What is left unsaid by Easton is the scale of the private sector’s involvement in welfare provision relating to housing. It is vast. In Northern Ireland alone, the Select Committee’s report notes, “we think [‘think?’] there are 60,000 private landlords who currently receive payment of Housing Benefit direct – about £250,000,000 a year” – £4,100 per landlord, or £148.00 for every man, woman and child in Northern Ireland.

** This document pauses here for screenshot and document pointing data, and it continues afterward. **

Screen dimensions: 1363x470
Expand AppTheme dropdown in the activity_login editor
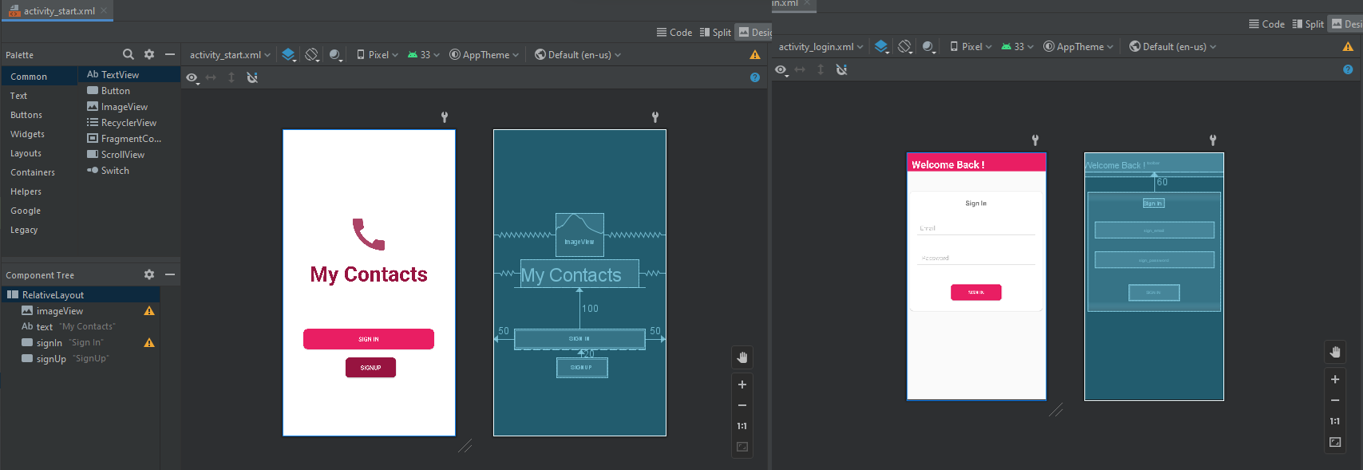click(x=1080, y=47)
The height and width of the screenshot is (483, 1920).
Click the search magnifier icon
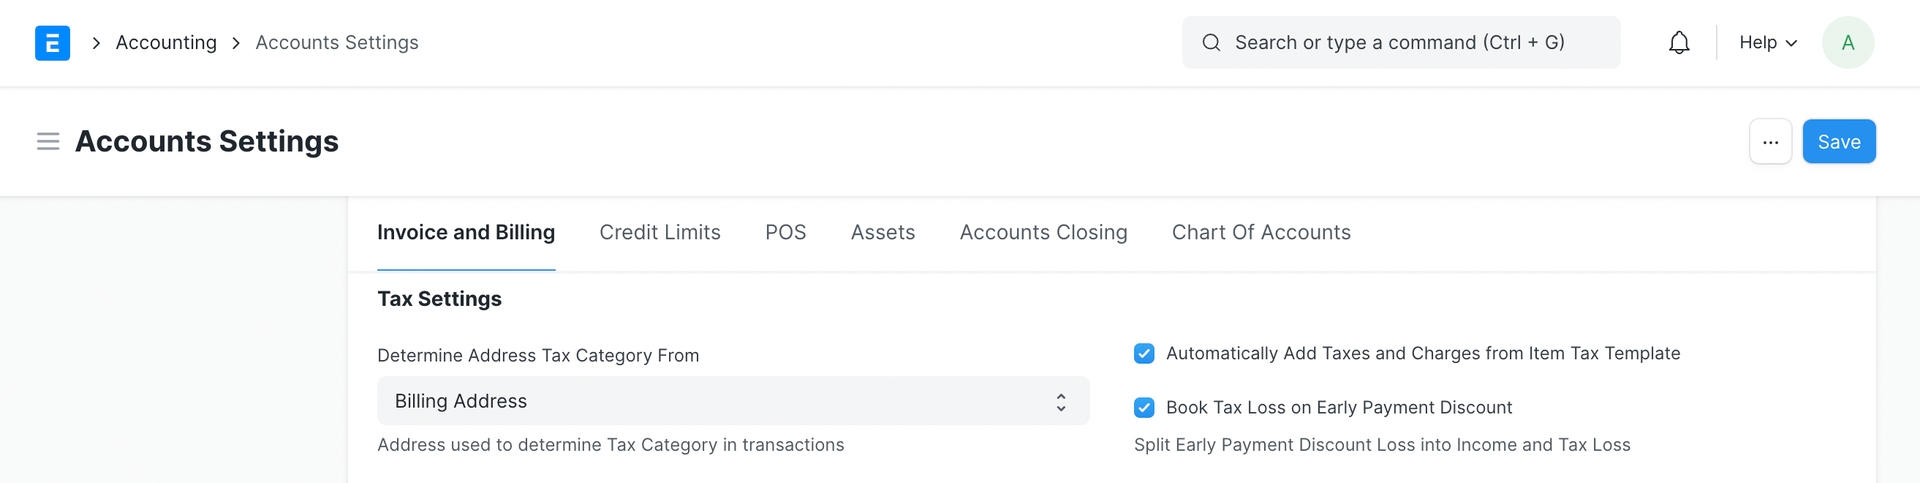1211,43

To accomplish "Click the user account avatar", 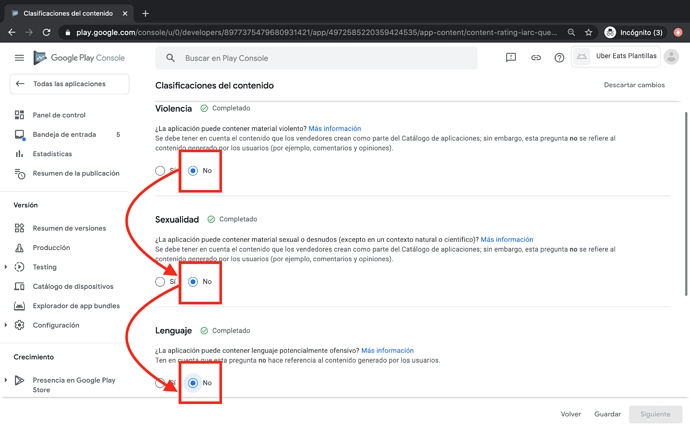I will [x=671, y=57].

While I do not have exact figures to hand, if this were extrapolated on a per-capita basis nationally, the level of private sector benefit realised would rise to nearly £10 billion – roughly 45% of the total Housing Benefit bill, and nearly 1% of GDP, roughly equal in heft to the 2012 Olympic Games.
Viewed thus Housing Benefit is less a welfare program than a national industry, operating on the scale of value-added giants like automobile manufacturing (£54bn) or defence (£45bn) and capable of distorting the market to the detriment of the working taxpayer. As a component of income allocated towards housing, Housing Benefit has long outstripped private wages. As a subsidy it disrupts the supply of property for private renters, providing what is in effect a national minimum rent while driving up rents for non-beneficiaries in the process, thus striking the propertyless taxpayer from three directions.
And as a safety net it fails too – while senior editors of the BBC and Labour MPs invoke in the system’s defence the inability of its beneficiaries to demonstrate the financial acumen of a Bronze Age Babylonian tenant farmer, the Commons Work and Pensions Committee report on the subject states, matter-of-factly, that “many benefit claimants will never be able to take up or return to work.” When the question of whether Britain can continue to afford its welfare state is an open one, this is clearly the wrong approach.
Quite irrespective of the relative merits of welfare provision, the existing system is ripe for reform. The government’s efforts to date are a welcome first step.
* So secret, in fact, that his article was published a full two days (24 November) after a report published by the House of Commons Work and Pensions Committee on the subject (22 November), and after months of public consultations with interested parties. But I digress.